THE “WAR on terror”, George Bush once declared, “will not end until every terrorist group of global reach has been found, stopped and defeated”. But the Obama administration, it appears, has ended it rather more discreetly – by e-mail.
A message sent recently to senior Pentagon staff explains that “this administration prefers to avoid using the term Long War or Global War On Terror (GWOT) ... please pass this on to your speechwriters”.
Instead, they have been asked to use a bureaucratic phrase that could hardly be further from the fiery rhetoric of the months immediately following the 9/11 terrorist attacks. The global war on terror is dead; long live “overseas contingency operations”.
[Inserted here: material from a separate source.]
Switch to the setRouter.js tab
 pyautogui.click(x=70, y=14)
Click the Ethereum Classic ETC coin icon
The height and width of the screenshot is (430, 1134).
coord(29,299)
Rumours of the imminent demise of the “war on terror” had been circulating for some time, and some key officials have been mentioning “overseas contingency operations” for weeks. The defence department e-mail, obtained by the Washington Post, seems to confirm the shift, although the office of management and budget, which reviews the public testimony of administration personnel in advance, denied that it had ordered an across-the-board change in language.
As British prime minister, Tony Blair was an avid supporter of Bush’s terminology – “whatever the technical or legal issues ... the fact is we are at war with terrorism”, he once said – but experts came to agree that a “war on terror” was too broad ever to be won.
Even Donald Rumsfeld, one of the war's architects, tried in vain to persuade Mr Bush to rebrand it the "global struggle against violent extremism" or GSave. In January the British foreign secretary, David Miliband, said the phrase might have caused "more harm than good". – ( Guardianservice)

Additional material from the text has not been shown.